There are a number of proposed ways to compute the stable homotopy groups of spheres. One can rather peculiarly consider stable (co)homotopy of an Eilenberg Maclane spectrum as a generalised (co)homology theory and use the Atiyah–Hirzebruch spectral sequence (in the same way one sometimes uses the Serre spectral sequence knowing information about the $E_{\infty}$ page to deduce it about the $E_{2}$ page). Another approach is to use the Adams spectral sequence. Here one plays off the rigidity of the cohomology of generalised Eilenberg Maclane spectra against this failing in general. This leads to a spectral sequence which converges to the p-part (where $p$ refers to taking cohomology in $\mathbb{Z}/p\mathbb{Z}$) of the stable homotopy group of spheres. A variant is to do this with some (nice enough I guess) generalised cohomology theory which leads to the Adams–Novikov spectral sequence. I think there are probably quite a few other methods which are used to calculate these. My questions are:

  1. What are the best results on this? I see here it says that the best known result as of 2007 was up to the 64th stem.

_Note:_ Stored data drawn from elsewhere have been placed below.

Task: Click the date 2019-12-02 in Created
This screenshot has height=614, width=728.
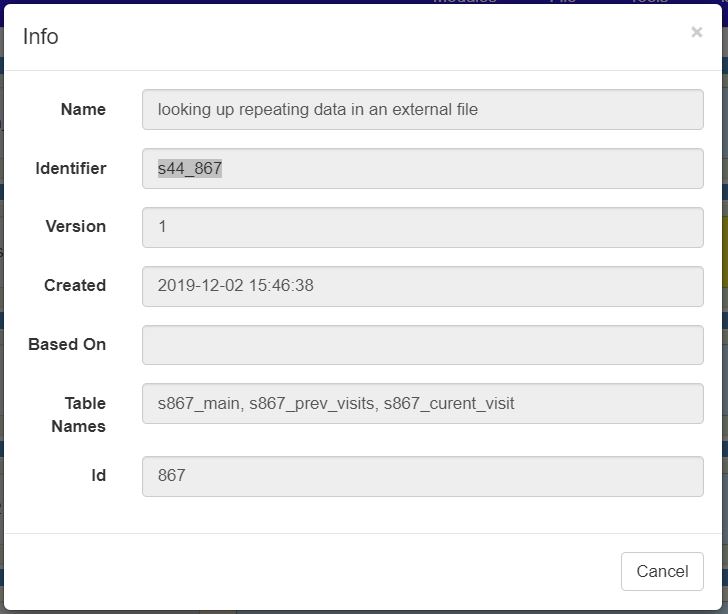Action: click(197, 286)
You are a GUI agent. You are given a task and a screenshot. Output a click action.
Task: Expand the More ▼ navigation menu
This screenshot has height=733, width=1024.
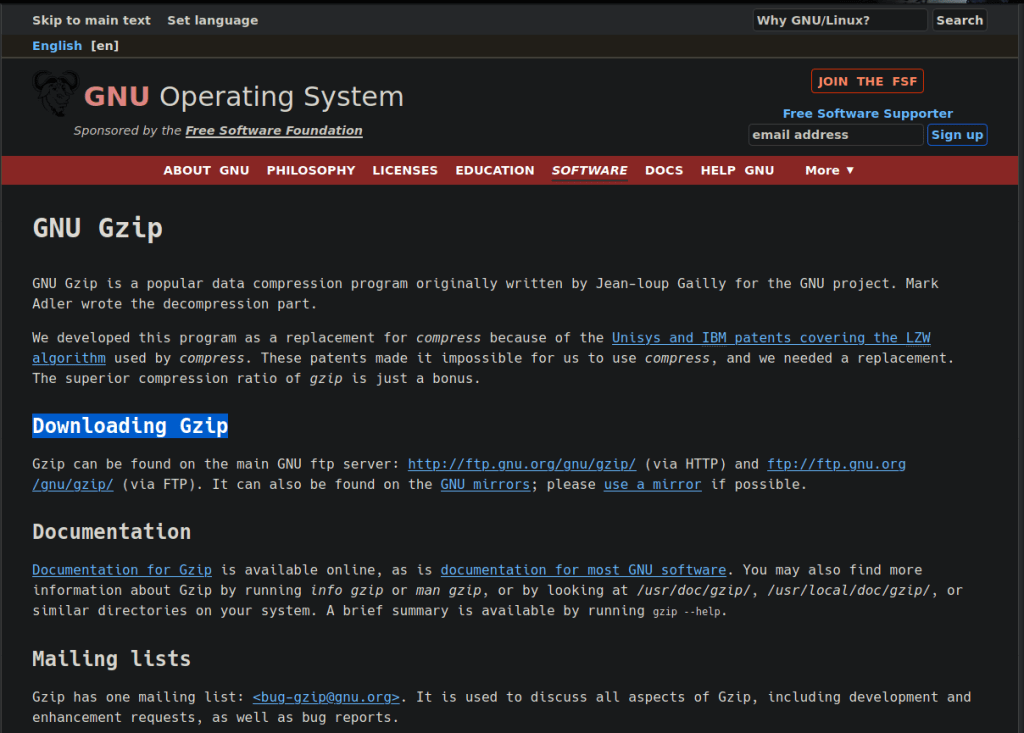(829, 170)
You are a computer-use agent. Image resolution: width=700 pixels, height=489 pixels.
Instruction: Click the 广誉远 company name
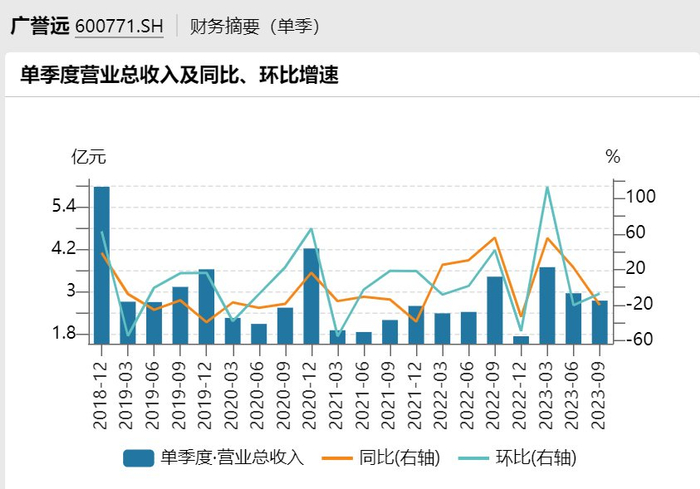coord(40,26)
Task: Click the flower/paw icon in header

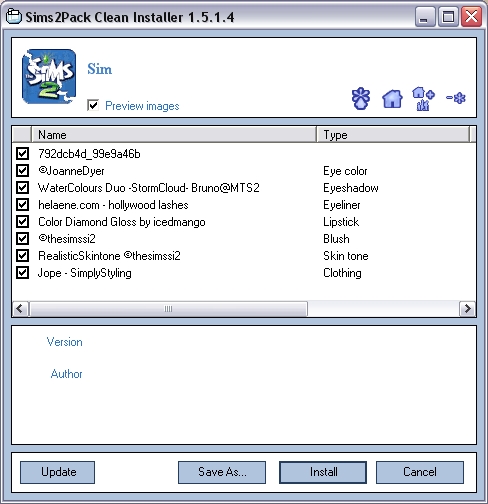Action: [361, 98]
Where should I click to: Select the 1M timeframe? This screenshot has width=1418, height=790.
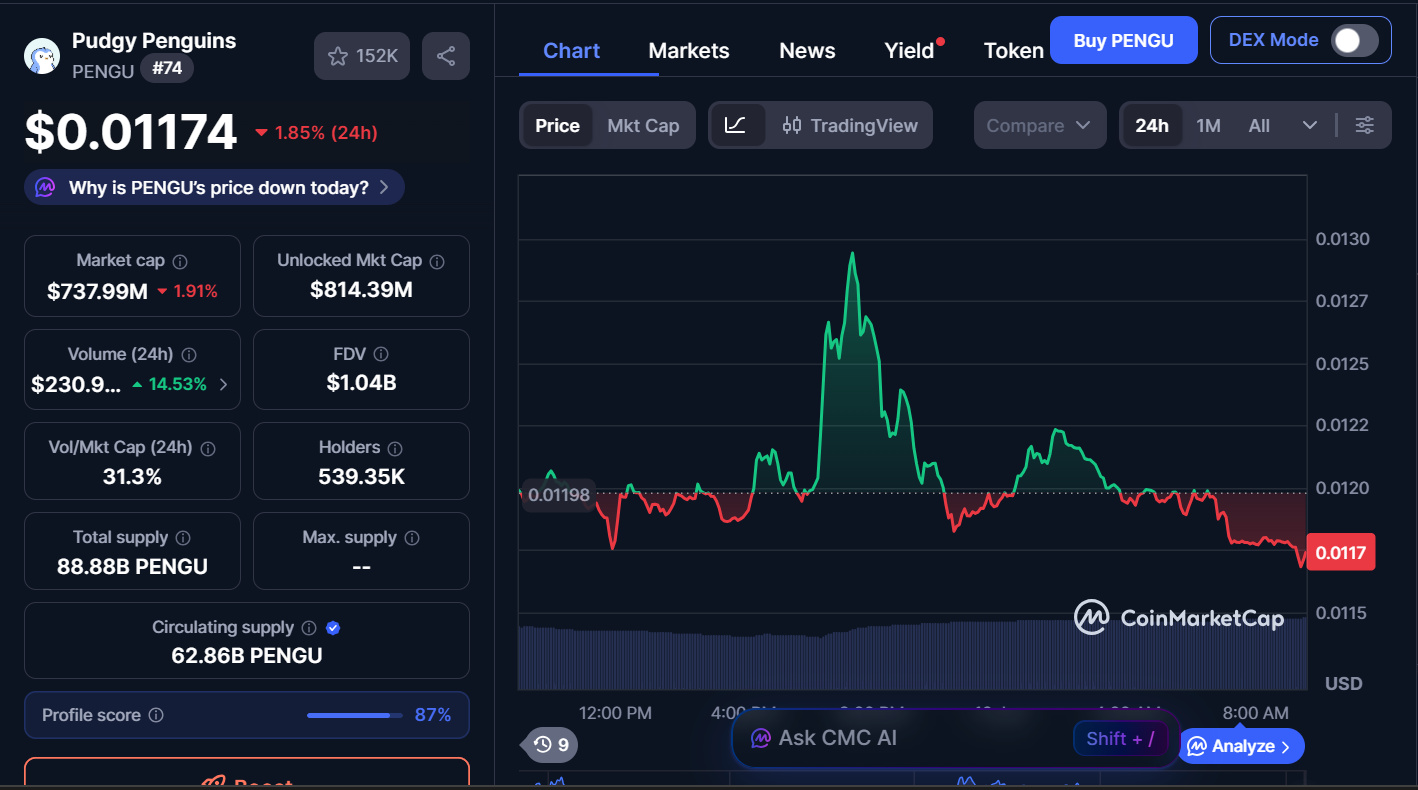[x=1208, y=125]
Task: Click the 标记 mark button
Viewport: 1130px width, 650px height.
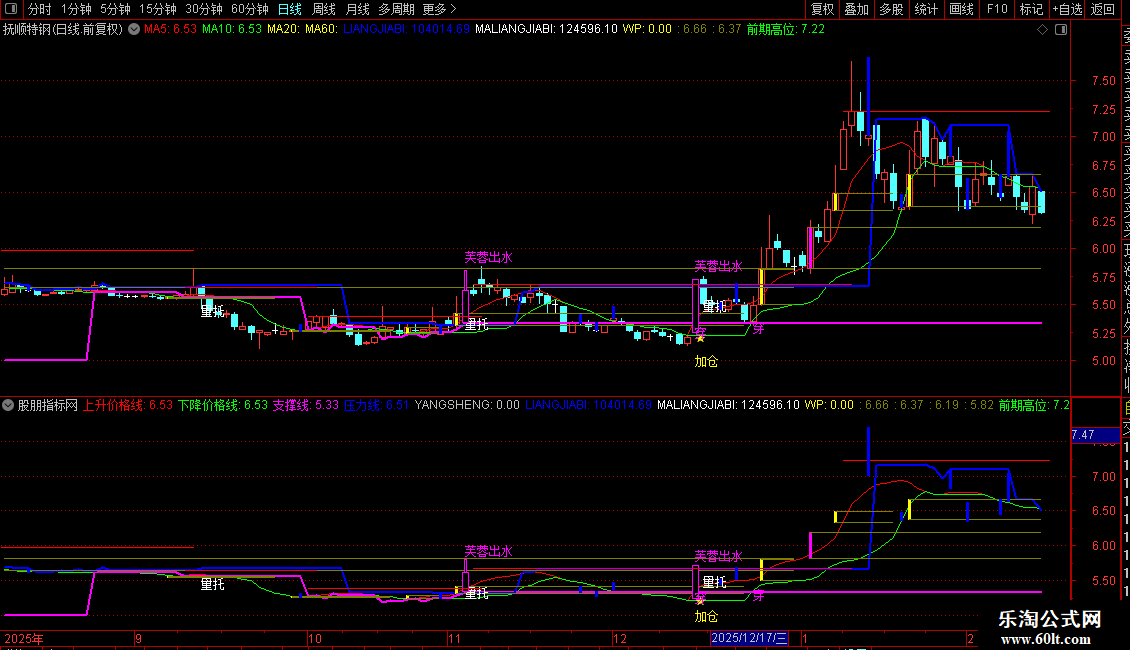Action: pos(1031,9)
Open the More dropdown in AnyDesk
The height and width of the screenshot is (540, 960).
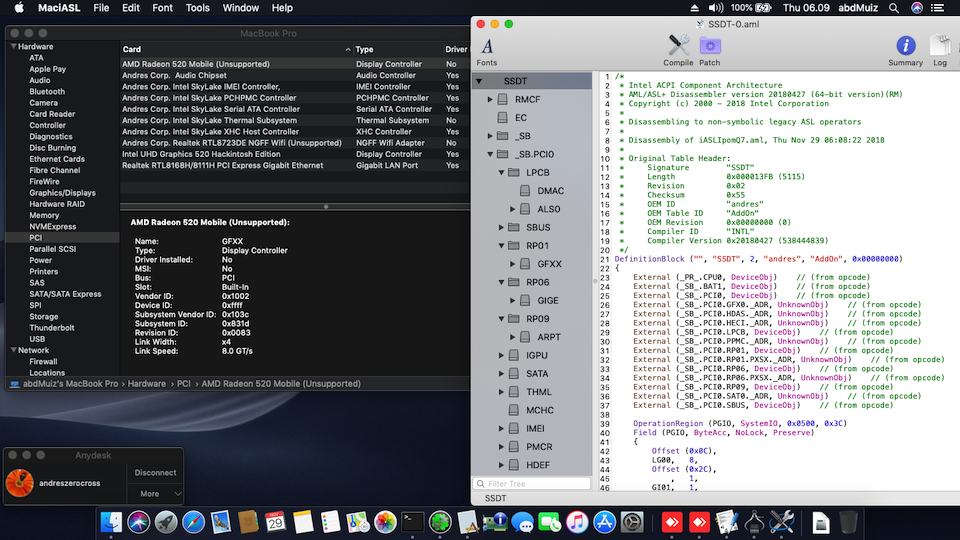point(155,493)
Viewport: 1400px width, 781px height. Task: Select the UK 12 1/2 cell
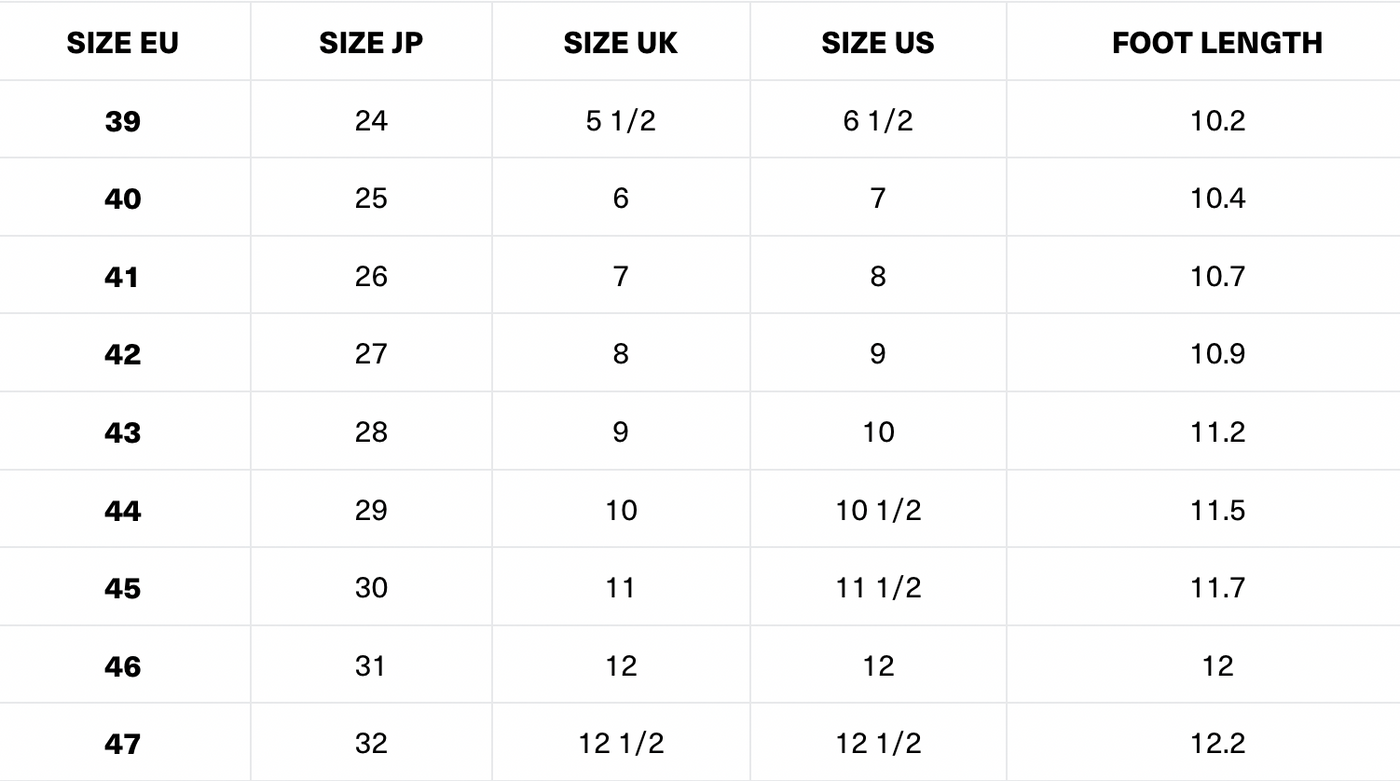tap(620, 744)
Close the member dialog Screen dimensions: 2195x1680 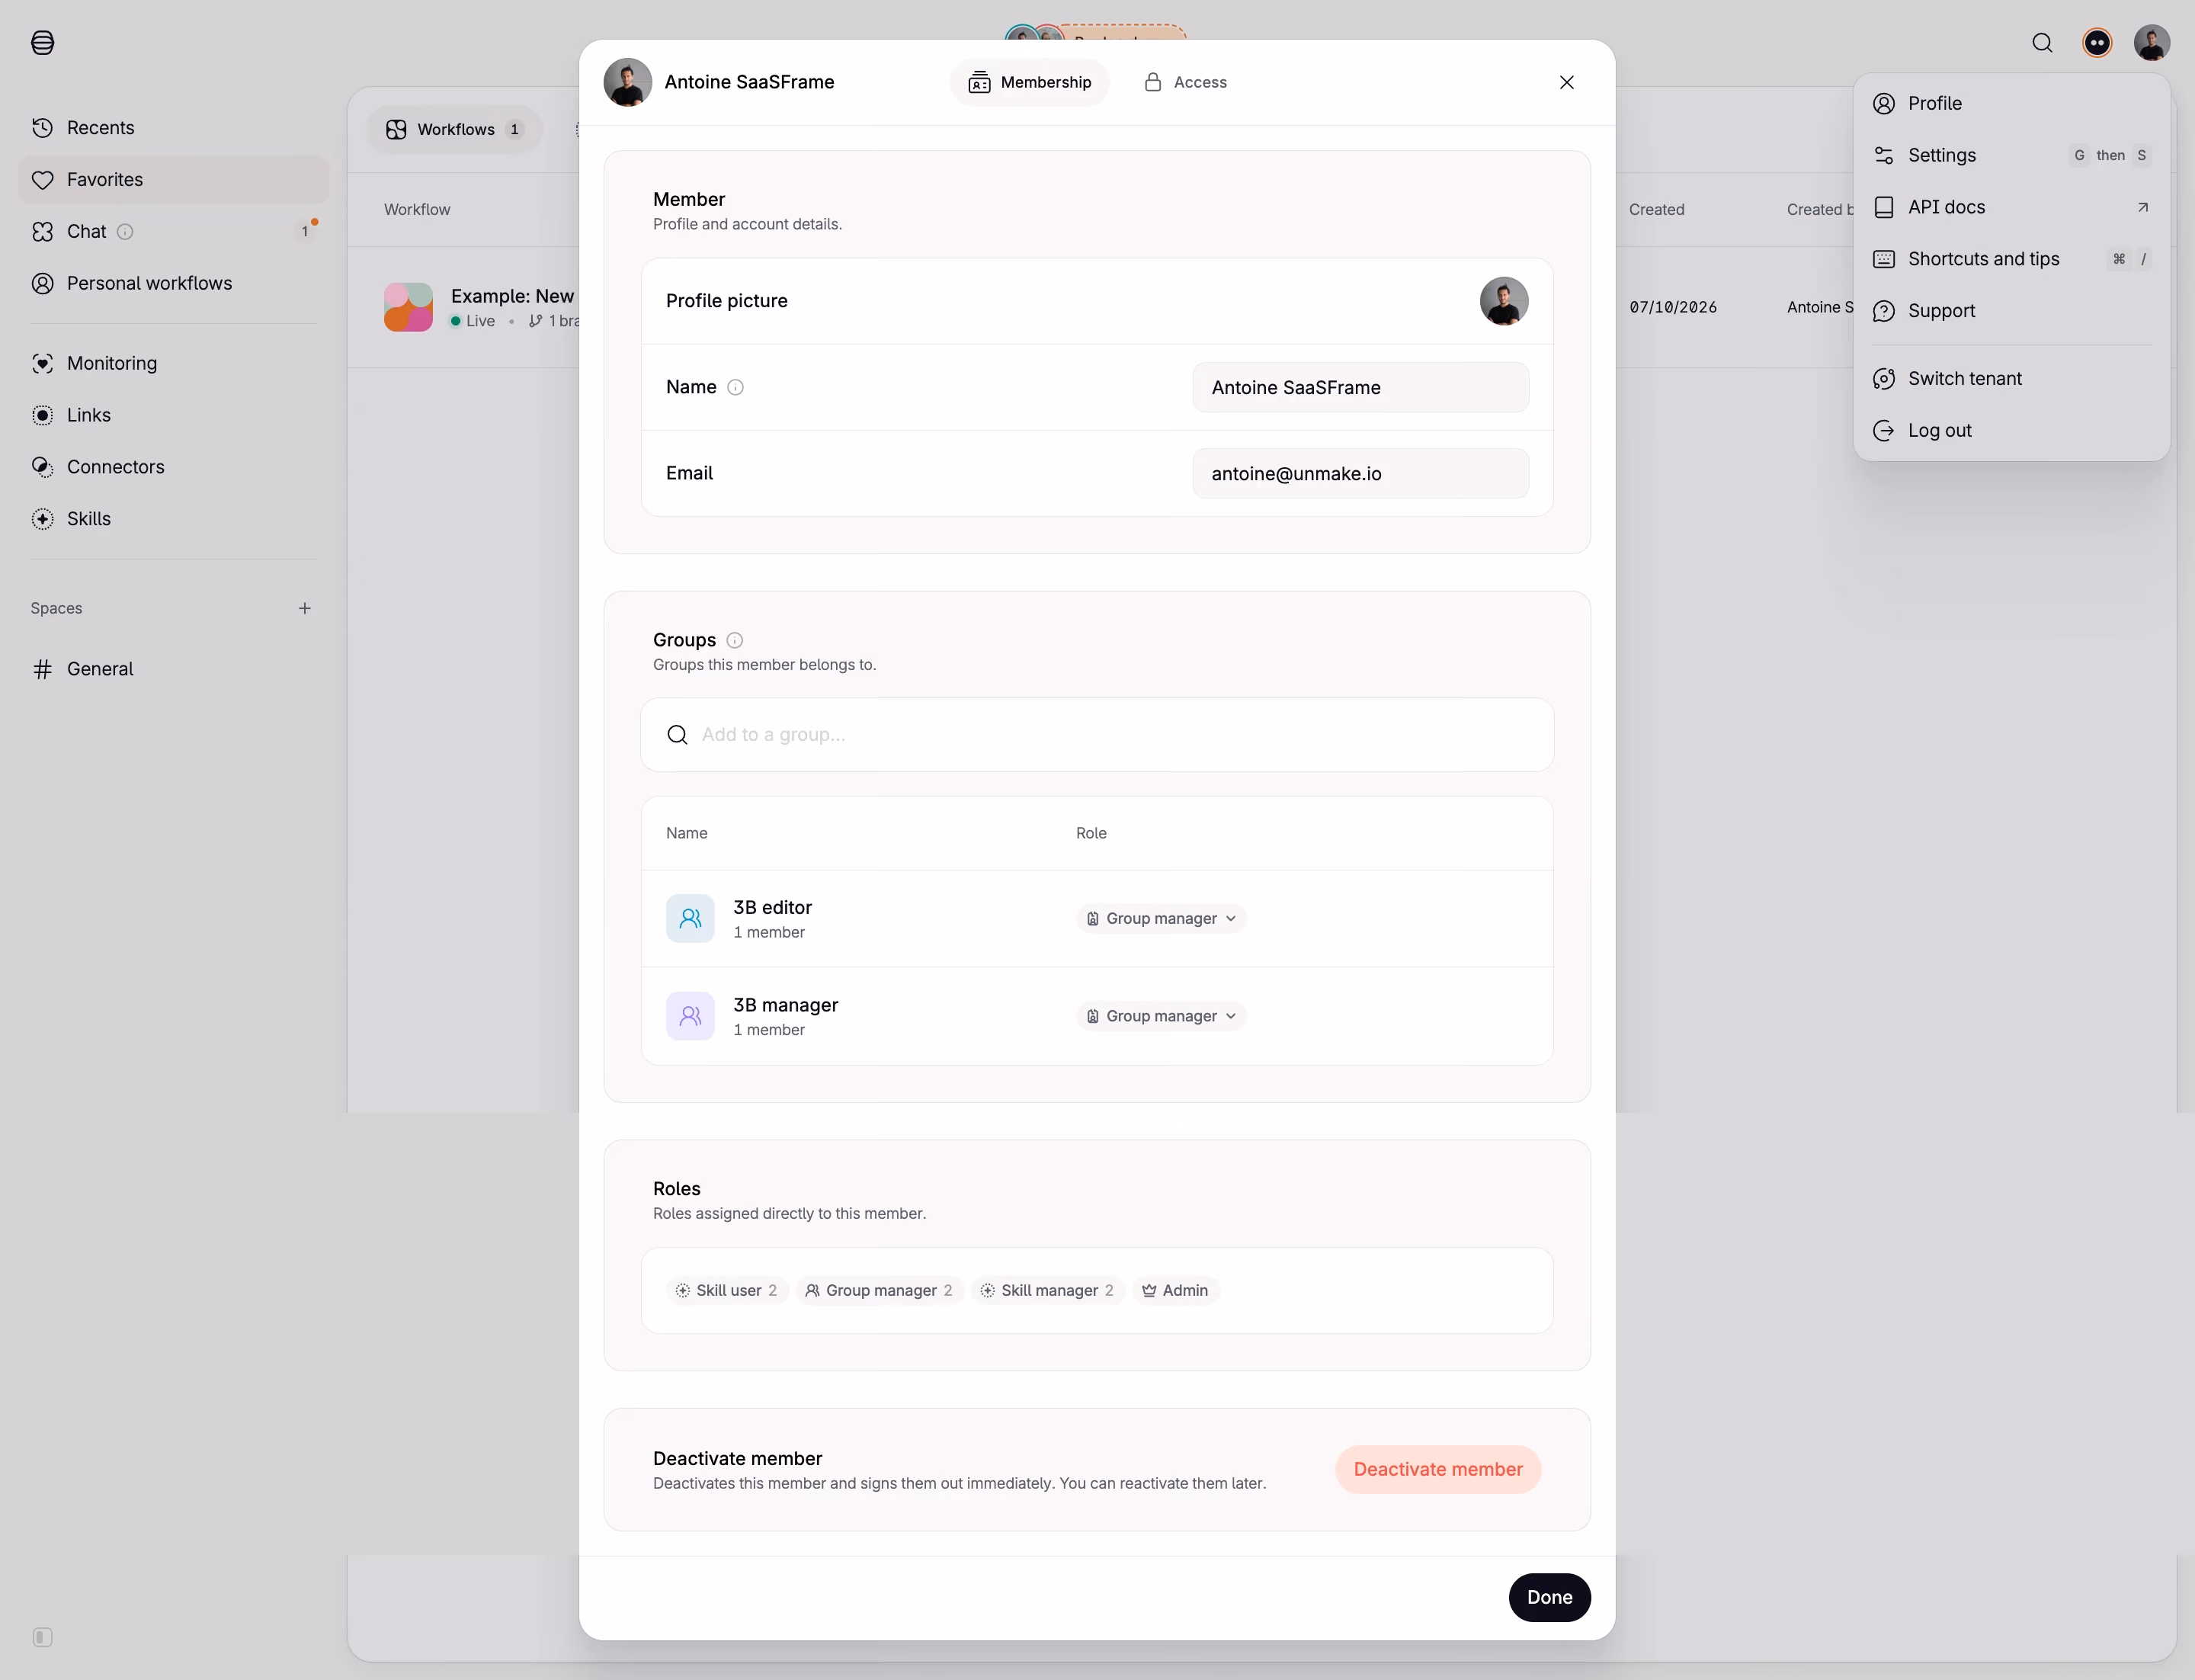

  2. Which method gives the best known results?

  3. What stops us here? Do we simply not yet know the differentials around 64 in the Adams spectral sequence?

Best Answer

Computing $\pi_\ast(S)$ is a tedious business that to this day can only be done "by hand", i.e. by humans. The $p=2$ computation up to dimension 64 was completed by Kochman (see his SLNM book) with later corrections by Kochman/Mahowald. This was mainly (but not exclusively) based on the Atiyah-Hirzebruch spectral sequence $$H_\ast(BP,\pi_\ast(S)) => \pi_\ast(BP).$$

The available approximations to $\pi_\ast(S)$ try to decompose the problem into two steps:

  1. computation of the approximation, e.g. the $E_2$ term of a spectral sequence.

  2. computation of the differentials.

It's probably not suprising that step 2 requires human intervention; but often even the first step is a difficult computational challenge: for example, nobody seems to know how to compute the $E_2$-term of the Novikov spectral sequence efficiently.

Since this $E_2$-term is the cohomology of the moduli stack of one-dimensional formal groups, this problem should appeal to number theorists as well. And although number theory has a strong computational branch it seems that not much has been done here.